ちょっとしたお願いと読書の時間

 ようやく落ち着いたマイリーは、照れたように笑ってもう一度お礼を言うと、書類と一緒にレイから貰ったノートを大事そうに抱えて事務所へ戻って行った。

 レイ達も一旦部屋に戻り勉強道具を片付けて、マイリーも一緒に昼食を食べに食堂へ行った。



「さっきのあのノートに書かれていた不思議な古代文字だっけ。あれってお前が書いたのか?」

 食事の後、カナエ草のお茶を飲んでいた時に不思議そうにカウリにそう聞かれて、レイは食べていたマフィンを飲み込んでから首を振った。

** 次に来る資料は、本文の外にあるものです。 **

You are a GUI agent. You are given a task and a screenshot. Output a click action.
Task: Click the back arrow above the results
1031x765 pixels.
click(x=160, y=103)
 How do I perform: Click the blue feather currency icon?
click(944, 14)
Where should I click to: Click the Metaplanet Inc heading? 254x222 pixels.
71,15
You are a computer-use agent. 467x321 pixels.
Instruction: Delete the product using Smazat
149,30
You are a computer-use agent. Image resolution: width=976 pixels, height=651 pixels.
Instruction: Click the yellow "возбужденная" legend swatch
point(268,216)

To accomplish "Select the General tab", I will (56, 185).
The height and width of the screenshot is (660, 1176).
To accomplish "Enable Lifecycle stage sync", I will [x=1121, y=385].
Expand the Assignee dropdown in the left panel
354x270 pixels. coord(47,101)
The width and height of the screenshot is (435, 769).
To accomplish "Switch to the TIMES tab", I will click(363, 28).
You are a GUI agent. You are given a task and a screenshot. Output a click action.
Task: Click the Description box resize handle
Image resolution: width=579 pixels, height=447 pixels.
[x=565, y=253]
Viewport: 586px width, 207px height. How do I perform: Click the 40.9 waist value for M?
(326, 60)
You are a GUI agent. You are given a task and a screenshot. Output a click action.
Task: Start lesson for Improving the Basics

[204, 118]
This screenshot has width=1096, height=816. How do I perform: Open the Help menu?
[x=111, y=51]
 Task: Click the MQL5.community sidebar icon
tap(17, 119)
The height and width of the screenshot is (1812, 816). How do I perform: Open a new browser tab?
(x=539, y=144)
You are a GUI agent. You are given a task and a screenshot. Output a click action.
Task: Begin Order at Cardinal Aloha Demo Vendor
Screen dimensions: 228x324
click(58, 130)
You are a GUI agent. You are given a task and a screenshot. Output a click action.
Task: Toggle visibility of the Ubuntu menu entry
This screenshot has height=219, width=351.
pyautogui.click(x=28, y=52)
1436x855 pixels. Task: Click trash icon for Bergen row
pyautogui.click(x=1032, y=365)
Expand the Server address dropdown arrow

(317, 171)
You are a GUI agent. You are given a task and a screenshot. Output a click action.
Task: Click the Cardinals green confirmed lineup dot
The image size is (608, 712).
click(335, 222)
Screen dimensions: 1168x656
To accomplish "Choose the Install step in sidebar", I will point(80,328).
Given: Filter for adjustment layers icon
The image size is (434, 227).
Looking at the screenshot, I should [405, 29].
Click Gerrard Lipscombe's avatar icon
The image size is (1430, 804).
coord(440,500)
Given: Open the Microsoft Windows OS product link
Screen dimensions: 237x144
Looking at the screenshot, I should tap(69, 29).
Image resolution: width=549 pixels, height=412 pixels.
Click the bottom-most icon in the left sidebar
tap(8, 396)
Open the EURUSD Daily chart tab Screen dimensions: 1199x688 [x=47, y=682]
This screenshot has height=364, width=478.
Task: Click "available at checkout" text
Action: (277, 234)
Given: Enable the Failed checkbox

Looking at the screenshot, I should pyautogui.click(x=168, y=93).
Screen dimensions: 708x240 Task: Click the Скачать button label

「違うよ。えっとね、最初は僕が書こうとしたんだけど、そもそも僕はその文字を知らないでしょう。それで困っていたら、この子が万年筆を貸してくれたら書いてあげるって言ってくれて、それで僕の万年筆を貸して、時間のある時に少しずつ書いてもらっていたの。最初は上手くペンを持てなくて綺麗に書けなかったんだけど、万年筆に布を巻いて太くして滑らないようにしてあげたら、上手く書けるようになったんだよ」

 隣でそれを聞いていたマイリーが、驚いたように振り返った。

「ちょっと待て、レイルズ。あれはお前が書いたんじゃなくて、シルフが書いた?」

「そうです。えっとこの子は特に賢くて、色んな事が出来るんだよ」

 無言でマイリーは目の前で手を振るニコスのシルフを見つめた。

「さすがは古竜が連れていた古代種のシルフだな。文字を書けるシルフがいたとは驚きだ」

 小さくため息をついて、首を振りながらそう言い、マイリーはレイを見た。

「お前には、本当に驚かされてばかりだよ。元来移り気なシルフ達は、同じ事をし続ける、というのが特に苦手なんだ。食品の保存や管理程度なら、常にしているわけでは無いから出来るが、文字を書き、ラピスが覚えていた事をいわば聞いて書き取った訳だろう? それ程の事が出来るシルフがいたとはな」

 感心したようにそう言われて、レイは困ってしまった。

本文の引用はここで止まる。